He said, for example, that seismic activity from drilling can have a
devastating effect on mammals and fish, but that agency officials rarely
enforced the regulations meant to limit those effects.
He also said the agency routinely ceded to the drilling companies the
responsibility for monitoring species that live or spawn near the drilling
projects.
"What I observed was M.M.S. was trying to undermine the monitoring and
mitigation requirements that would be imposed on the industry," he said.
Aside from allowing BP and other companies to drill in the gulf without
getting the required permits from NOAA, the minerals agency has also given
BP and other drilling companies in the gulf blanket exemptions from having
to provide environmental impact statements.
Much as BP's drilling plan asserted that there was no chance of an oil
spill, the company also claimed in federal documents that its drilling would
not have any adverse effect on endangered species.
The gulf is known for its biodiversity. Various endangered species are found
in the area where the Deepwater Horizon was drilling, including sperm
whales, blue whales and fin whales.
In some instances, the minerals agency has indeed sought and received
permits in the gulf to harm certain endangered species like green and
loggerhead sea turtles. But the agency has not received these permits for
endangered species like the sperm and humpback whales, which are more common
in the areas where drilling occurs and thus are more likely to be affected.
Tensions between scientists and managers at the agency erupted in one case
last year involving a rig in the gulf called the BP Atlantis. An agency
scientist complained to his bosses of catastrophic safety and environmental
violations. The scientist said these complaints were ignored, so he took his
concerns to higher officials at the Interior Department.

--------------------------------

**Given request A:** In the excerpt on gulf drilling, which endangered whale species does it say are found where the Deepwater Horizon was drilling?
**Given request B:** Reproduce the passage of the gulf drilling excerpt that begins with the words containing "Much as BP's" and ends with "on endangered species.".

**Material:**
--------------------------------

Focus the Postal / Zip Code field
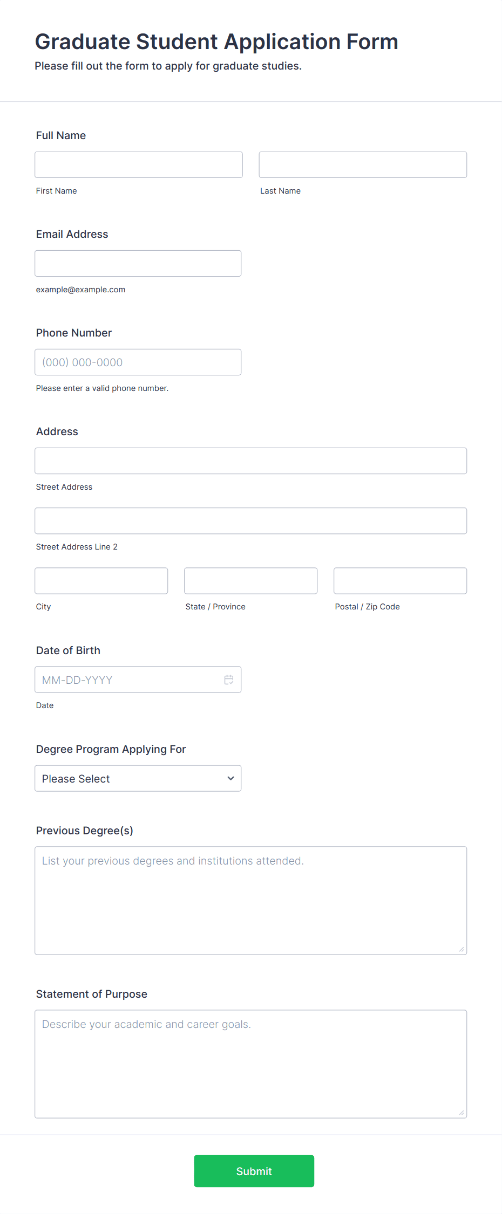 coord(400,580)
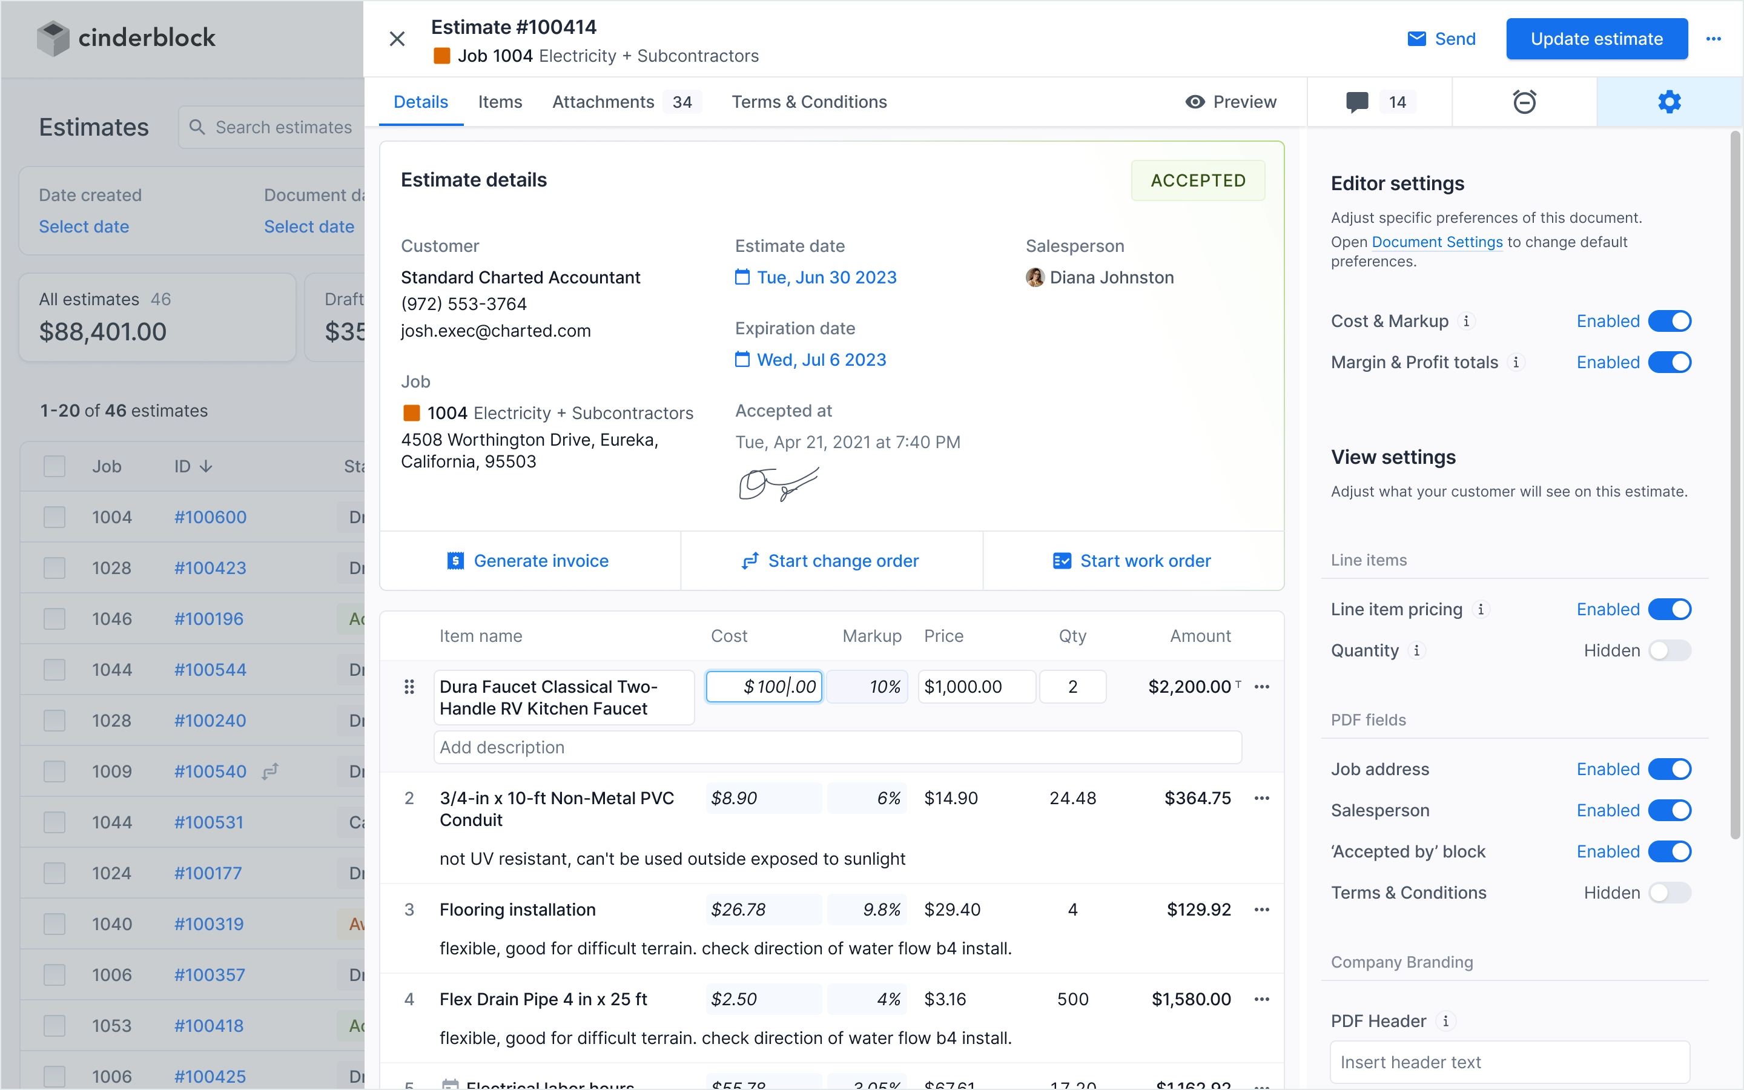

--------------------------------

**Output A:** Sperm whales, blue whales and fin whales.

**Output B:**
Much as BP's drilling plan asserted that there was no chance of an oil
spill, the company also claimed in federal documents that its drilling would
not have any adverse effect on endangered species.